ECLI:NL:RBDHA:2024:18696
Rechtbank Den Haag
- Voorlopige voorziening
- Rechtspraak.nl
Afwijzing verzoek voorlopige voorziening asielaanvraag
In deze zaak heeft de voorzieningenrechter van de Rechtbank Den Haag op 13 november 2024 uitspraak gedaan in het kader van een verzoek om een voorlopige voorziening. Verzoeker, vertegenwoordigd door zijn gemachtigde mr. A. van der Toorn, had een aanvraag ingediend voor een verblijfsvergunning asiel voor bepaalde tijd. Deze aanvraag was door de minister van Asiel en Migratie op 19 juni 2024 niet-ontvankelijk verklaard. Hiertegen heeft verzoeker beroep ingesteld en verzocht om een voorlopige voorziening.
De voorzieningenrechter heeft het verzoek op 7 oktober 2024 behandeld, samen met een andere zaak (NL24.22631). In de uitspraak van diezelfde dag is het beroep van verzoeker behandeld, waardoor de noodzaak voor een voorlopige voorziening is komen te vervallen. De voorzieningenrechter heeft daarom het verzoek om voorlopige voorziening afgewezen. Tevens is er geen aanleiding voor een proceskostenveroordeling.

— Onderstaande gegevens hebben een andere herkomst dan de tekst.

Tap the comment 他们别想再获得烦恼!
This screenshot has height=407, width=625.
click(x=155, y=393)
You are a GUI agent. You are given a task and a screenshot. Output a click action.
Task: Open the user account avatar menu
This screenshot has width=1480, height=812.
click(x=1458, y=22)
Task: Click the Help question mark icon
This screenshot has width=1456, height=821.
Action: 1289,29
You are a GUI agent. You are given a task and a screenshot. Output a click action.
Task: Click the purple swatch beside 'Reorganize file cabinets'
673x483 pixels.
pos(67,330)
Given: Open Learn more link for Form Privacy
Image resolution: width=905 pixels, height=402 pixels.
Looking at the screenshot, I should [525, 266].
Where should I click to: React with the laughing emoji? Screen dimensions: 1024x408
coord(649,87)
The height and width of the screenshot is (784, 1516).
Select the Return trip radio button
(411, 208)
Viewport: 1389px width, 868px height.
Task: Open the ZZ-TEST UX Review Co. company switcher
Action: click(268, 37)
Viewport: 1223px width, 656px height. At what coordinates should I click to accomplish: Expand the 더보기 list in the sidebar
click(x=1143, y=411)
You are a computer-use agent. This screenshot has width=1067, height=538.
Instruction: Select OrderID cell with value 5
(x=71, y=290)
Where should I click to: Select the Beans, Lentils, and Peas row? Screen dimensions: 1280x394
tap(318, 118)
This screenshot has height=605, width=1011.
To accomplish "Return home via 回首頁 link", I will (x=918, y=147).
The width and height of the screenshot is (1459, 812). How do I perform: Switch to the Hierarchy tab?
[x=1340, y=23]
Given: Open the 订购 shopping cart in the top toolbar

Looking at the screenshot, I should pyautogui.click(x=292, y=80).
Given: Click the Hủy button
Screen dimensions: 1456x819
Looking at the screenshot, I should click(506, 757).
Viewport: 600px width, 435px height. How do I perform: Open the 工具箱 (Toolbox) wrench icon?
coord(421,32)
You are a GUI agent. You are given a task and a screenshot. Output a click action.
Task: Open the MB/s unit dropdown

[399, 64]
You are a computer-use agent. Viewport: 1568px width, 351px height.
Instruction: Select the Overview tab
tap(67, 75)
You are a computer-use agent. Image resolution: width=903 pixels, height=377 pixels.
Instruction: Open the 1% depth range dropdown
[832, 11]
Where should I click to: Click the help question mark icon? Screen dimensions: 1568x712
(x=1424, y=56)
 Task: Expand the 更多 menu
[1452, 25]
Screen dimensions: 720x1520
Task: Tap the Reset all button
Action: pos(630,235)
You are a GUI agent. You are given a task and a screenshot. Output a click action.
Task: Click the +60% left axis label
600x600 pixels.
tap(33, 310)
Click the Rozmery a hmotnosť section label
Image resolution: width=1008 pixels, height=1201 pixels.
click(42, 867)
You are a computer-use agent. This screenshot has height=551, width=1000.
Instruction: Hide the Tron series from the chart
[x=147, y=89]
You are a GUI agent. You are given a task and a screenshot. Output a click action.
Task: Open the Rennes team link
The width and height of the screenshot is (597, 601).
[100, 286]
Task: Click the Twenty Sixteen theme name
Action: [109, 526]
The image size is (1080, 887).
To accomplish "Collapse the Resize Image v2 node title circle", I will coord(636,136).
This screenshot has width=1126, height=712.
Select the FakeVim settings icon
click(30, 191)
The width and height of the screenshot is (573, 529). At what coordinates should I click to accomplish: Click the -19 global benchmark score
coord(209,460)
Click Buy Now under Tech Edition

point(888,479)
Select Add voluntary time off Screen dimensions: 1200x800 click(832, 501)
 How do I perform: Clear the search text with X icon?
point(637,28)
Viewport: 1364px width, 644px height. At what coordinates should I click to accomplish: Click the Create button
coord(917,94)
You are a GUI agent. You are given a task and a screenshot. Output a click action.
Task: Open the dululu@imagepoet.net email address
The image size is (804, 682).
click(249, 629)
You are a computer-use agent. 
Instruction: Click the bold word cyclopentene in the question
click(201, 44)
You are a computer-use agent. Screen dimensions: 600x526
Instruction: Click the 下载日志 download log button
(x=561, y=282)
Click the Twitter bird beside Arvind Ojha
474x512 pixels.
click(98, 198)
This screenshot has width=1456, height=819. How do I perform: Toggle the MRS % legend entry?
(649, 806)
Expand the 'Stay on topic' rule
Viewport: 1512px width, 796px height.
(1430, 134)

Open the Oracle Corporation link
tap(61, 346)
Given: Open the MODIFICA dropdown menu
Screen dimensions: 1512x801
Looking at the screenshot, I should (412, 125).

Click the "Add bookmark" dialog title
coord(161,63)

De uitspraak is gedaan door mr. V.A.G. van Dijk, in aanwezigheid van griffier mr. J. Dijkstra, en is openbaar gemaakt. Tegen deze uitspraak staat geen hoger beroep of verzet open. De minister en de staatssecretaris worden in deze uitspraak aangeduid als de minister voor de leesbaarheid.